The photographer Eiffel Chong (b. 1977) has a problem of a personal nature: in his house in Kuala Lumpur which he shares with his mother, the subject of books has become a prickly issue. Mum thinks he has too many of them, and so does he; but much like all bibliophiles, he can’t help but continue to acquire more.
“I am thinking of buying a Kindle,” he says, twiddling his thumbs, “but I am still in the habit of buying books when I see a cover that piques my curiosity, and wouldn’t that be a waste of money if I buy a Kindle while continuing to buy books?”
I concur as I jot down more notes for this interview, as he continues, explaining that he reads a lot of fiction, enjoying the genre far more than some texts which appear to be denser and more profound.
“I just get into the book and disappear into an alternate reality—just the way I enjoy photography,” he explains.
“For that one hour, everything is off. I am just behind my cameras looking at my flowers, at my subjects, and nothing else exists.”
This pre-occupation with storytelling appears to be one inspiration for Chong’s latest solo exhibition I Dim The Sun So That Dusk Arrives Earlier, which recently opened at Richard Koh Fine Arts at Gillman Barracks in Singapore.
The exhibition title originates from what Chong terms as a tendency for him to “look at words, titles and writings,” and to have certain pieces of writing be so “striking,” that he would continuously write them down and jumble them up.

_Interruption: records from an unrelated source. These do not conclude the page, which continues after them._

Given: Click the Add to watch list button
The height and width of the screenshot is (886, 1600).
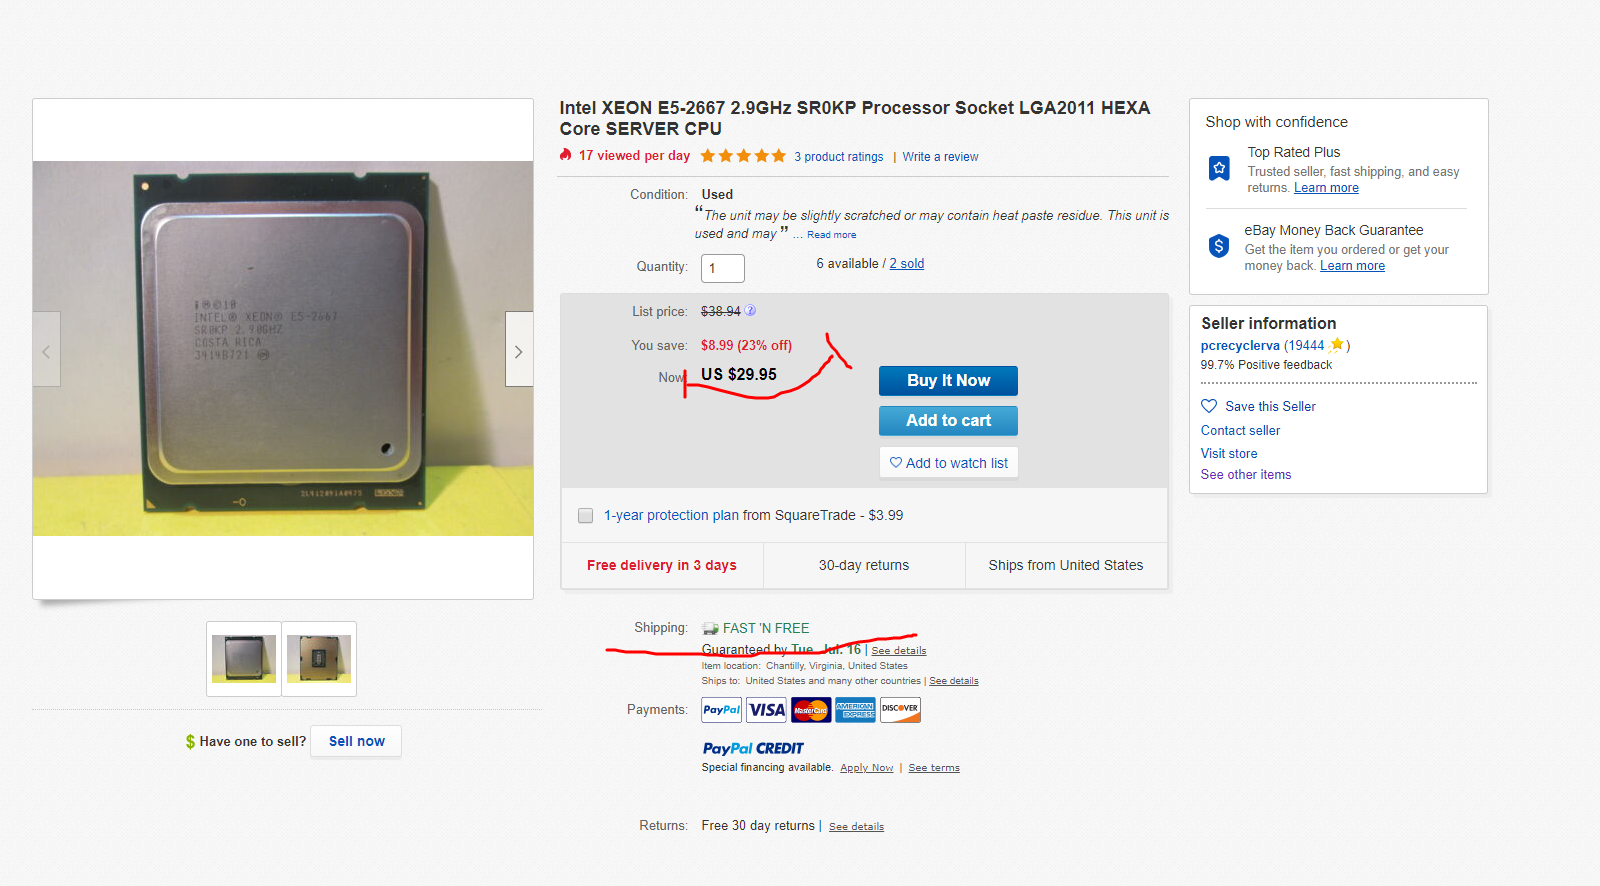Looking at the screenshot, I should click(948, 463).
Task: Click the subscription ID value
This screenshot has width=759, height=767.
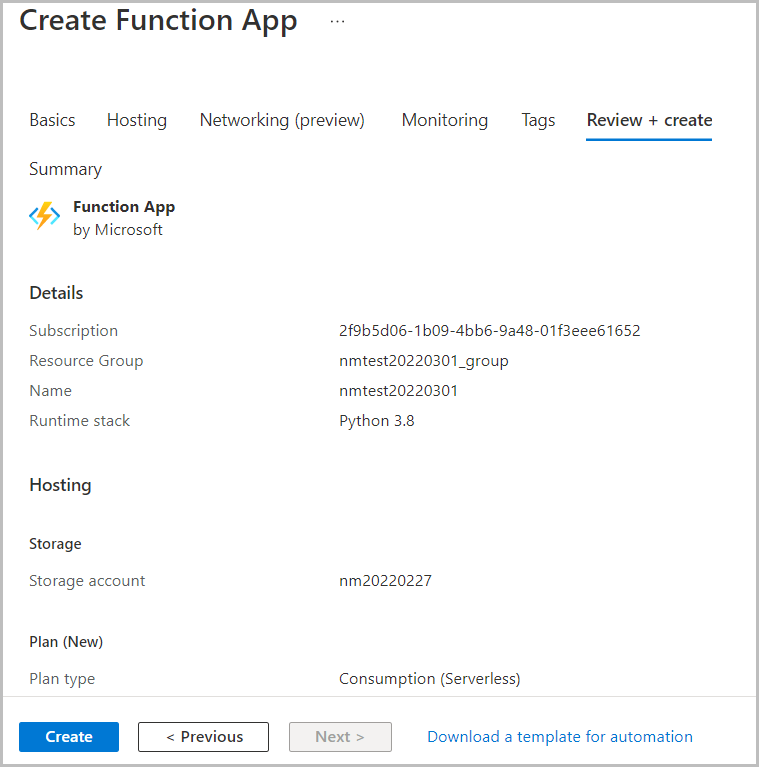Action: point(489,331)
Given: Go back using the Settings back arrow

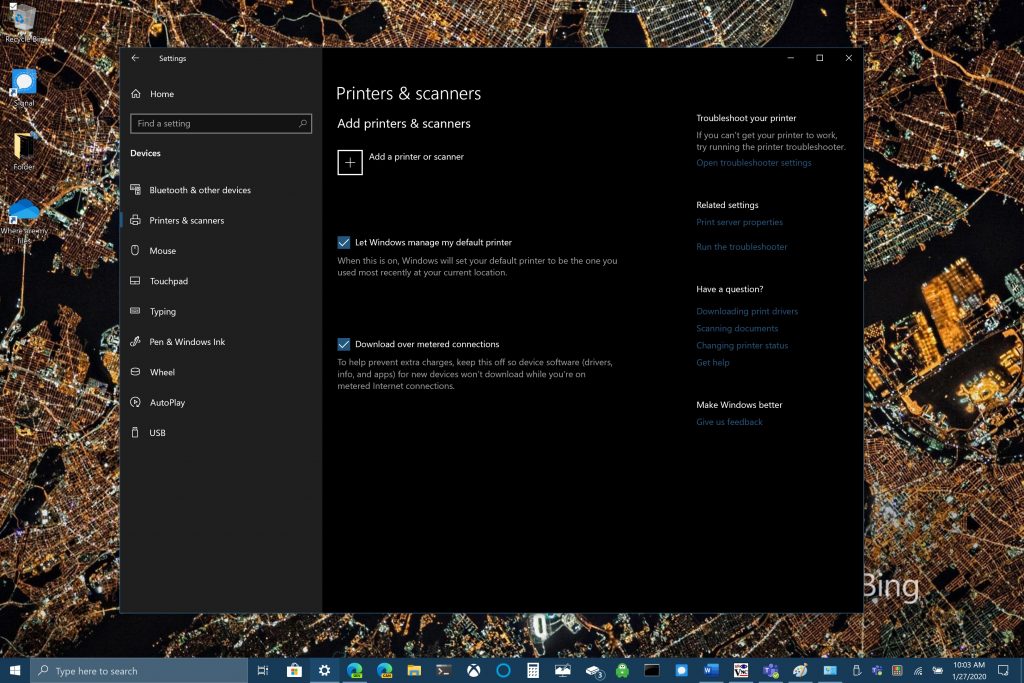Looking at the screenshot, I should click(x=135, y=58).
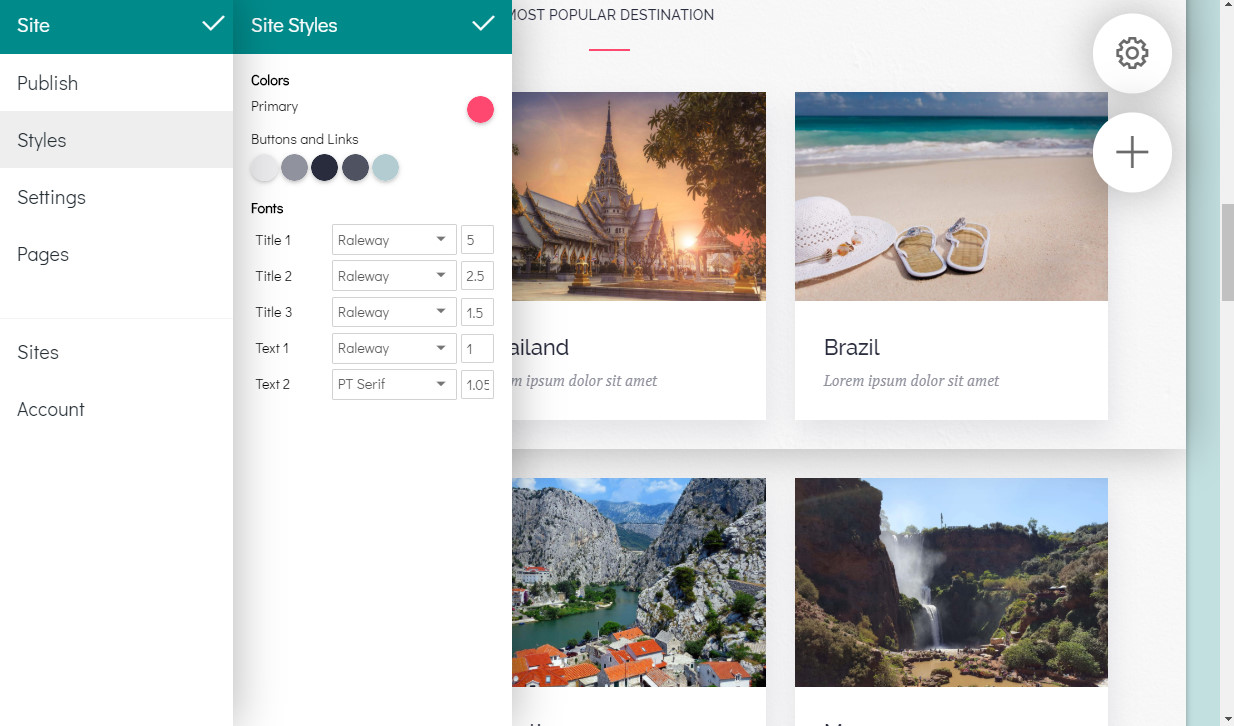The height and width of the screenshot is (726, 1234).
Task: Open the Title 1 font dropdown
Action: [x=393, y=240]
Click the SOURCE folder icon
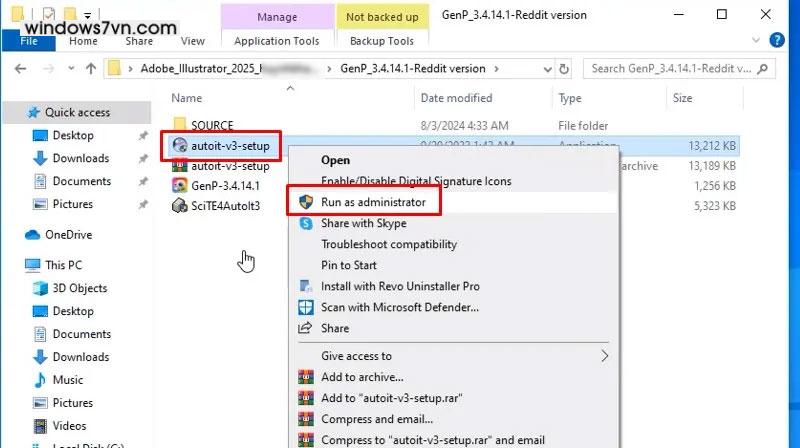Image resolution: width=800 pixels, height=448 pixels. tap(180, 126)
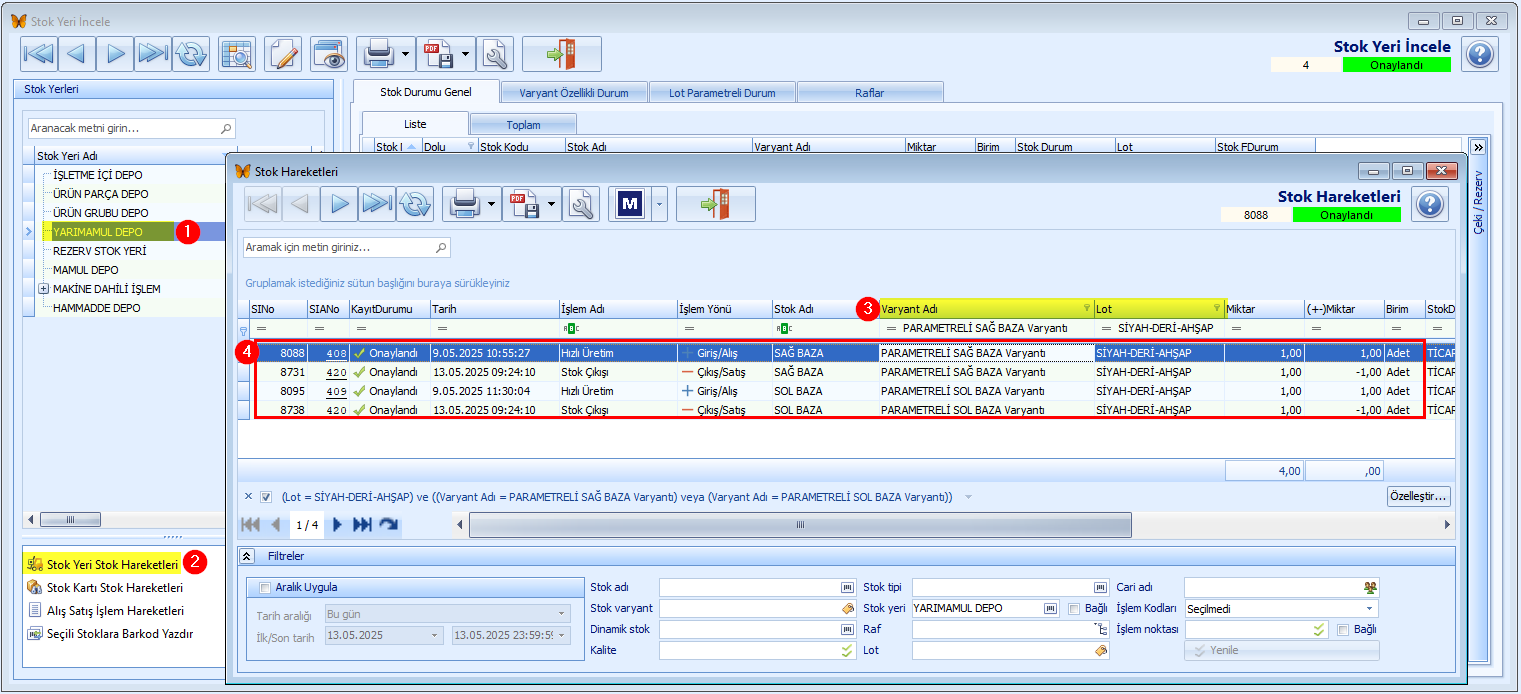The image size is (1521, 694).
Task: Enable the Aralık Uygula checkbox
Action: pyautogui.click(x=265, y=588)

This latest show is a continuation of Chong’s 2018 solo exhibition Mud And Mashed Hydrangea Leaves And Salad Of Dandelion Greens, and three works (Acebutolol, Captopril and Benazepril) from this show appear again in Richard Koh’s presentation. Each of these artworks depicts a still life of wilting flowers, shot in near-darkness, such that the plants barely register as quiet silhouettes or after-images. I Dim The Sun features twelve piezographic works that revolve around a similar aesthetic, only this time, the works are no longer named after hypertension medications, but rather, after anti-depressants: Amitriptyline (Elavil), Desipramine (Norpramin, Pertofrane) and Desvenlafaxine (Pristiq & Khedezla) are some examples.
With a tendency to ruminate on ideas of mortality and transience, Chong admits that “all (of his) works are in some ways autobiographical,” but that he is only acknowledging now, how the traces of his own stories have been interwoven with the pictures he shoots.
The direct impetus for I Dim The Sun can itself be traced to a text message Chong received from a close friend while teaching photography in Chiang Mai, all the way back in 2017, informing him of a mutual friend’s cancer diagnosis—one symptom of which manifested as lumps on the neck. It acted as a startling reminder of Chong’s own age and the fragility of life, and of how suddenly bad news can strike
“When you are young, you think of death as something that only happens to other, older people,” Chong ventures, “but now that I am (in my forties), and I have crossed that half-way point, I realise that I am the older person now.”
This revelation had the effect of prompting a reconsideration of Chong’s position in life, as well as a deeper awareness and conscientiousness in the telling of his own stories through his artworks.
Standing next to Chong’s prints, it is easy to get sucked into the sombre grace of his wilted tentacle-like flowers, images which remain resolutely beautiful even as the plants curve back into the ground in death. A phrase comes to mind as my gaze flits between the works, starkly monochromatic against the brutal white walls: Memento mori or, remember that you will die.
The solemn asceticism of how the flowers are shown—without any discernible patterns, planted in plain pots and photographed against plain backgrounds—brings into sharp focus both Chong’s compositional clarity as well as the soft, subtle movements of the drooping flora.
In I Dim The Sun, the flowers have a multitude of meanings: they could be funeral flowers, a display of grief and devotion to the dearly departed, or they could be still life objects, left behind by a forgetful higher power and doomed to slow decay and death by neglect. They could even be poignant metaphors for people in the grips of depressive disorders, spiralling into self-destruction while still being held together by narcotics and just a little bit of hope.
Whatever your poison, Chong’s arresting and elegant works manage to strike a chord in their understated simplicity.
I Dim The Sun So That Dusk Arrives Earlier runs till 27 April at Richard Koh Fine Art, Gillman Barracks.